## Source material
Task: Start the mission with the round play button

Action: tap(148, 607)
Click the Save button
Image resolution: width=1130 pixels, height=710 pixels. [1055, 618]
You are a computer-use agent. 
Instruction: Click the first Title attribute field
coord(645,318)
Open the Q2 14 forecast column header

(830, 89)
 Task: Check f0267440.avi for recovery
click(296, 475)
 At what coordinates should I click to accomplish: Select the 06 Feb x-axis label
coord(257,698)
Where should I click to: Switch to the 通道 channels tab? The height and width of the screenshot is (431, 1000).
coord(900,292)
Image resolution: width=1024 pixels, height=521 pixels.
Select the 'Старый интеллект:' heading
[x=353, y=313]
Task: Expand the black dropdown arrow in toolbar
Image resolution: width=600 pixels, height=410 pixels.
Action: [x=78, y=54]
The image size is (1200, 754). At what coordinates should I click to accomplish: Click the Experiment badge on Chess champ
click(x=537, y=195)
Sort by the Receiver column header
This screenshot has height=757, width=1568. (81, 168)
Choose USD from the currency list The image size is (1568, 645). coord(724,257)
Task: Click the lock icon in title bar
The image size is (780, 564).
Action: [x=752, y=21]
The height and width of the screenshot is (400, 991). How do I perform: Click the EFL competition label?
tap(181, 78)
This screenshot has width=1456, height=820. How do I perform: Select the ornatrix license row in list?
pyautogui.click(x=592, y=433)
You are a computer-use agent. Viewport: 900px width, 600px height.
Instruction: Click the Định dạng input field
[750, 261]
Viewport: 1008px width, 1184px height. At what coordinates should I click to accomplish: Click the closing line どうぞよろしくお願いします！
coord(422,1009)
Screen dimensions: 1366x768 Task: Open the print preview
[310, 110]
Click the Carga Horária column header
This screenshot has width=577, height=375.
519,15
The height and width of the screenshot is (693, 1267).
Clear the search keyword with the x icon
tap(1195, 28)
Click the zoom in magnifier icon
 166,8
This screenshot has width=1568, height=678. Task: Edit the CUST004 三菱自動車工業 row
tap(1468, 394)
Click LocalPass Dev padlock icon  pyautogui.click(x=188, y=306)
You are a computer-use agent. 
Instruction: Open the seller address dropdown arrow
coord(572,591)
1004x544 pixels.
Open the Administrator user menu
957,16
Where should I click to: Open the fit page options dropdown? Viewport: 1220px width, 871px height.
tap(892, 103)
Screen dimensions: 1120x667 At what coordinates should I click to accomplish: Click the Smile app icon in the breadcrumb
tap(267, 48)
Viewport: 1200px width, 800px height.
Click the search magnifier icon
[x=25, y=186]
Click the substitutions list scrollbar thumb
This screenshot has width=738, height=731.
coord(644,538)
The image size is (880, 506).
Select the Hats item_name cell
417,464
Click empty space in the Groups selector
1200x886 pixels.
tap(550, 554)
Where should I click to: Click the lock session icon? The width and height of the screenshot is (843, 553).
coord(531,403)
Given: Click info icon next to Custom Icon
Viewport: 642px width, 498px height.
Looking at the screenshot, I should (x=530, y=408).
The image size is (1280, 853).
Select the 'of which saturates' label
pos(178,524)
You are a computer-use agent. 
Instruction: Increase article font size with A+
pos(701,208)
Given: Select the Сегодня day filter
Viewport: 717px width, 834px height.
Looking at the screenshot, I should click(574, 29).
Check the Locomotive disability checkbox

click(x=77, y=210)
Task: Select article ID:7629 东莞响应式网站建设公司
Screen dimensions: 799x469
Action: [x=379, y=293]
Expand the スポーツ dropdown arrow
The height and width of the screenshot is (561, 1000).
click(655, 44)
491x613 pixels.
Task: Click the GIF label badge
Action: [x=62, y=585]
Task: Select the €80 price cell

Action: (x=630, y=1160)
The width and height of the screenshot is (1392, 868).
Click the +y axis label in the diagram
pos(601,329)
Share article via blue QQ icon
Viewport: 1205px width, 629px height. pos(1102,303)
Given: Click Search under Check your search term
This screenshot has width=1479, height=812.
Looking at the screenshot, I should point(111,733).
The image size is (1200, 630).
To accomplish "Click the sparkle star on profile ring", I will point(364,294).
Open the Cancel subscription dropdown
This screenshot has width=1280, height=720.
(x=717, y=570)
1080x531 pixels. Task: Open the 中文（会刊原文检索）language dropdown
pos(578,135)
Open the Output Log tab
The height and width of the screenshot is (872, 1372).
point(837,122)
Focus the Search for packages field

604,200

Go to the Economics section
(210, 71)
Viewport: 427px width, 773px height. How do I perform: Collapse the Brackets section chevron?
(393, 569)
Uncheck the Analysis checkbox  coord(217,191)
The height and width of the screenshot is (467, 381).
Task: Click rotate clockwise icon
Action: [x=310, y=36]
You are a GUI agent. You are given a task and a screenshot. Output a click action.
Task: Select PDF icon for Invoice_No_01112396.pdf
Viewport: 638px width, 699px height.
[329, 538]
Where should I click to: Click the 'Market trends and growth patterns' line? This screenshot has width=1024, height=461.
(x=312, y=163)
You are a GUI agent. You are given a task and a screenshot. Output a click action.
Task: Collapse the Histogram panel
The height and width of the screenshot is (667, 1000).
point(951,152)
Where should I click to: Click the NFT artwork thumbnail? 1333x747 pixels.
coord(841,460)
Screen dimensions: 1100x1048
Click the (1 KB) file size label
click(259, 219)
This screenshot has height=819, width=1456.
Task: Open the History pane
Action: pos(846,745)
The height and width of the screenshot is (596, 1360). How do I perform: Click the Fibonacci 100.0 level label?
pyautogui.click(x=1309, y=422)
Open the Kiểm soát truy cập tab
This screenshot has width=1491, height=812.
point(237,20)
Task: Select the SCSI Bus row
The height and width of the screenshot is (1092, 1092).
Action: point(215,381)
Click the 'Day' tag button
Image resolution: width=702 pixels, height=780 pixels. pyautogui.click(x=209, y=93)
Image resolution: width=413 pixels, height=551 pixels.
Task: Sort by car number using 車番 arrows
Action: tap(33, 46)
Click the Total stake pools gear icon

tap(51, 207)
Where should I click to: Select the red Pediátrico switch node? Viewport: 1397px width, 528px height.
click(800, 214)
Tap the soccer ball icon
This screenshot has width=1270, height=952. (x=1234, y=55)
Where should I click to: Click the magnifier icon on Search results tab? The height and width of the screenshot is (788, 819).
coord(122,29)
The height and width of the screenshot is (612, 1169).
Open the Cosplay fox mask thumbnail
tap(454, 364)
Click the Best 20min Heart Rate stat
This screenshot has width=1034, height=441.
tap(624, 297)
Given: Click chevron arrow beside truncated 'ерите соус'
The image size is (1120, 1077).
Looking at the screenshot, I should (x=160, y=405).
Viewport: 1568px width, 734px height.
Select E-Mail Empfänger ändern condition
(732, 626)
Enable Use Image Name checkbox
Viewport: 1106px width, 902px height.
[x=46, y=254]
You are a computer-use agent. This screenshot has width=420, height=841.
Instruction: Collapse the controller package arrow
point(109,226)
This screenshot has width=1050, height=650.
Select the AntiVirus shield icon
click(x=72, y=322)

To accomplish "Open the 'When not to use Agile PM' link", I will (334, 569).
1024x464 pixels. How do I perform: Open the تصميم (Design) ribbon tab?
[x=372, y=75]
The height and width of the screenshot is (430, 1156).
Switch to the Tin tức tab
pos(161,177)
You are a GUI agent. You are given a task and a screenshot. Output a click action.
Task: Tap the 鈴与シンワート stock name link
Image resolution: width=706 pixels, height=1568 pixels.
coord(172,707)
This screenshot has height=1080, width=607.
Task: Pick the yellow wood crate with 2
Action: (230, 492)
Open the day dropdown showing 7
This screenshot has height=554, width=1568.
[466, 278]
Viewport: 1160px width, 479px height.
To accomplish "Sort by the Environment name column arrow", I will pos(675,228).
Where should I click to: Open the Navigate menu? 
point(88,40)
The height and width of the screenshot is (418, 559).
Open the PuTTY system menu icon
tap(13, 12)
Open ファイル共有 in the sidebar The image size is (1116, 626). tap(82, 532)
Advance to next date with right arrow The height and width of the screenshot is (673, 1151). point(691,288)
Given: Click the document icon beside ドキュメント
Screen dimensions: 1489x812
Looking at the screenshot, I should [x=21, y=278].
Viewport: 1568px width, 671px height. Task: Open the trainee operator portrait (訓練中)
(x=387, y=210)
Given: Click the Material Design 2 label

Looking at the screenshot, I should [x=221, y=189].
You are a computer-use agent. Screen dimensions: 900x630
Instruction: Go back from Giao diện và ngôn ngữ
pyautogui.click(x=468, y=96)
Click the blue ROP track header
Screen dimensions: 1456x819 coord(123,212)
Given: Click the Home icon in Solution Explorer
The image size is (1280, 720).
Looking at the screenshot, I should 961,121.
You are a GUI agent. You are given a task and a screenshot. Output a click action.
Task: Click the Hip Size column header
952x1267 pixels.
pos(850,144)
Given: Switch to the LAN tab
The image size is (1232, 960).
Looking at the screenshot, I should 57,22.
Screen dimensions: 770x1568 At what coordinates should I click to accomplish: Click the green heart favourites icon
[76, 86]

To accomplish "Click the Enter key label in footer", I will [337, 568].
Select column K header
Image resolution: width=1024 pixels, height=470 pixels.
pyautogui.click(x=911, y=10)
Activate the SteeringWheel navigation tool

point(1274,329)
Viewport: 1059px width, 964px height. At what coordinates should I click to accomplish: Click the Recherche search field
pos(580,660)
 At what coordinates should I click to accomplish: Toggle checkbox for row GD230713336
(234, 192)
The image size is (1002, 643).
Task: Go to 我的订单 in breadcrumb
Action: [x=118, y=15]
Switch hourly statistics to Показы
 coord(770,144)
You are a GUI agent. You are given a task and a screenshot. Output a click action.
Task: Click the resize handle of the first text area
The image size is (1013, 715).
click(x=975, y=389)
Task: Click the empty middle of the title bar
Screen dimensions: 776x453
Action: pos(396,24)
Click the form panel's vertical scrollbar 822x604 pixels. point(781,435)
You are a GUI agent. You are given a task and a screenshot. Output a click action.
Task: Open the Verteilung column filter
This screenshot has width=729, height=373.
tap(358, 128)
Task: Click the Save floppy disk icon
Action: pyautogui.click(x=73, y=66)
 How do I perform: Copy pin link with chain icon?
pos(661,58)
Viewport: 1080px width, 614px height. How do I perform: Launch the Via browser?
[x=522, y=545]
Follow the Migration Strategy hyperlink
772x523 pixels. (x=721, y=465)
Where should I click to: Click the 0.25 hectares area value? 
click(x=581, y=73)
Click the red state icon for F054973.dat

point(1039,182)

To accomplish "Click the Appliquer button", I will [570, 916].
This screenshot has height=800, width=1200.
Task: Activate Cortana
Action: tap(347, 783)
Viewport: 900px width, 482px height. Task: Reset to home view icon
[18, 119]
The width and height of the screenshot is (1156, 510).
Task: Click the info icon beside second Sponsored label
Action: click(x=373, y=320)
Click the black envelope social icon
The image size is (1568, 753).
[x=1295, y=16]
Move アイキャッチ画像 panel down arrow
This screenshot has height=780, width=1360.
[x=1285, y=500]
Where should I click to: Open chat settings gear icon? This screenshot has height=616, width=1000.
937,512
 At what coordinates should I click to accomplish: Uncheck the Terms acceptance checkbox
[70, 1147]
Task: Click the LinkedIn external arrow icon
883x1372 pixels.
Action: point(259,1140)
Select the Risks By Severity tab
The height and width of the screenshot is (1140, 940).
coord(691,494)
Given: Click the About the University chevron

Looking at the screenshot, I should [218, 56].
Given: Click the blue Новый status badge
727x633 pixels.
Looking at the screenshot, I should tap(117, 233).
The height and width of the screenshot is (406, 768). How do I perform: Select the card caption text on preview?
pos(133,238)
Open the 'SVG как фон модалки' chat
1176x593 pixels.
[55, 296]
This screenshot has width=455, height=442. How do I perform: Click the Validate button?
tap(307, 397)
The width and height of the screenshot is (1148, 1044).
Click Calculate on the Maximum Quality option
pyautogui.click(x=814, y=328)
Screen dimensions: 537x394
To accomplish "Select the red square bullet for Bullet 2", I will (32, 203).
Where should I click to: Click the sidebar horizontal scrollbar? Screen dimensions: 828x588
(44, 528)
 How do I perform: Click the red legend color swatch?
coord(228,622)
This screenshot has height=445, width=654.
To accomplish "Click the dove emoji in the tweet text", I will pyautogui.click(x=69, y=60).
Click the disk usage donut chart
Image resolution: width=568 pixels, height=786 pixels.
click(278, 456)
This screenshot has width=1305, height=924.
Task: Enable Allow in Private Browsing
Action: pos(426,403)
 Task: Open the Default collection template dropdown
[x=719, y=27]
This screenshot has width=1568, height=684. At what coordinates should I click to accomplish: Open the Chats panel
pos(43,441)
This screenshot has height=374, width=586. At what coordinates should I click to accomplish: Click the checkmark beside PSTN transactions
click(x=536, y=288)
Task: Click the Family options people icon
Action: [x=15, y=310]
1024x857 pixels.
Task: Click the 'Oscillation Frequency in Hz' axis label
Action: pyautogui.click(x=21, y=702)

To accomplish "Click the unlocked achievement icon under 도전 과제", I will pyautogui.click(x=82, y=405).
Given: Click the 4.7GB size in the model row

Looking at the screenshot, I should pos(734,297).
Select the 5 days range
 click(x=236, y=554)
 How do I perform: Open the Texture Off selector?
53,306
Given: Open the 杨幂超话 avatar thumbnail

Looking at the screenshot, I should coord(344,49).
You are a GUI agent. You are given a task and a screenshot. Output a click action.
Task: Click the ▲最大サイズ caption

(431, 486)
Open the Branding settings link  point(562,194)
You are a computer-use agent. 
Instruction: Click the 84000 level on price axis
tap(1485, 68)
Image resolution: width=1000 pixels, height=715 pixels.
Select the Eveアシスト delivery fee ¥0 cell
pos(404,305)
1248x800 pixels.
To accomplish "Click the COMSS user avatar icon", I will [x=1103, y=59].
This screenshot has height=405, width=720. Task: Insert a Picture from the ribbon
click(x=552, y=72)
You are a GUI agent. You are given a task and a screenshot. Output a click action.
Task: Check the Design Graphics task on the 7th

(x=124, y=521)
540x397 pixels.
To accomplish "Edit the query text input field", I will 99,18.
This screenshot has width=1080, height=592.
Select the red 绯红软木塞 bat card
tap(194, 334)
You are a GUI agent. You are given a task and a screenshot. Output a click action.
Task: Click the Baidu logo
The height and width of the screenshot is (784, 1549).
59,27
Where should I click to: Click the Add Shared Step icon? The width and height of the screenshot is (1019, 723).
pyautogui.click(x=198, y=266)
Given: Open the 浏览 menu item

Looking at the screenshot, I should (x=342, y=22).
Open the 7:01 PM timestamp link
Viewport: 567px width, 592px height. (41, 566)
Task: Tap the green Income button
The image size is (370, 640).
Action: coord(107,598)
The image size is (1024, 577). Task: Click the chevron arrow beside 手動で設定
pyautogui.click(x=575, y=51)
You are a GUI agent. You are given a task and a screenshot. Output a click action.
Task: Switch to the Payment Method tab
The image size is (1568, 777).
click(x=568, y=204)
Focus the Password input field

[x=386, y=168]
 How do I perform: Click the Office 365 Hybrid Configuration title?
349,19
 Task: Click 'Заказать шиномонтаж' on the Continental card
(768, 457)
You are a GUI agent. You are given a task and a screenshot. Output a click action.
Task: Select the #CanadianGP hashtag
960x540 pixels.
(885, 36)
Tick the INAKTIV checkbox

## What you are asked to do
Copy exactly the lines above, starting at the opening line and finishing at the line in which "Task: Expand the" occurs.

## Response area
Task: Start the mission with the round play button

Action: tap(148, 607)
Click the Save button
Image resolution: width=1130 pixels, height=710 pixels. [1055, 618]
You are a computer-use agent. 
Instruction: Click the first Title attribute field
coord(645,318)
Open the Q2 14 forecast column header

(830, 89)
 Task: Check f0267440.avi for recovery
click(296, 475)
 At what coordinates should I click to accomplish: Select the 06 Feb x-axis label
coord(257,698)
Where should I click to: Switch to the 通道 channels tab? The height and width of the screenshot is (431, 1000).
coord(900,292)
Image resolution: width=1024 pixels, height=521 pixels.
Select the 'Старый интеллект:' heading
[x=353, y=313]
Task: Expand the black dropdown arrow in toolbar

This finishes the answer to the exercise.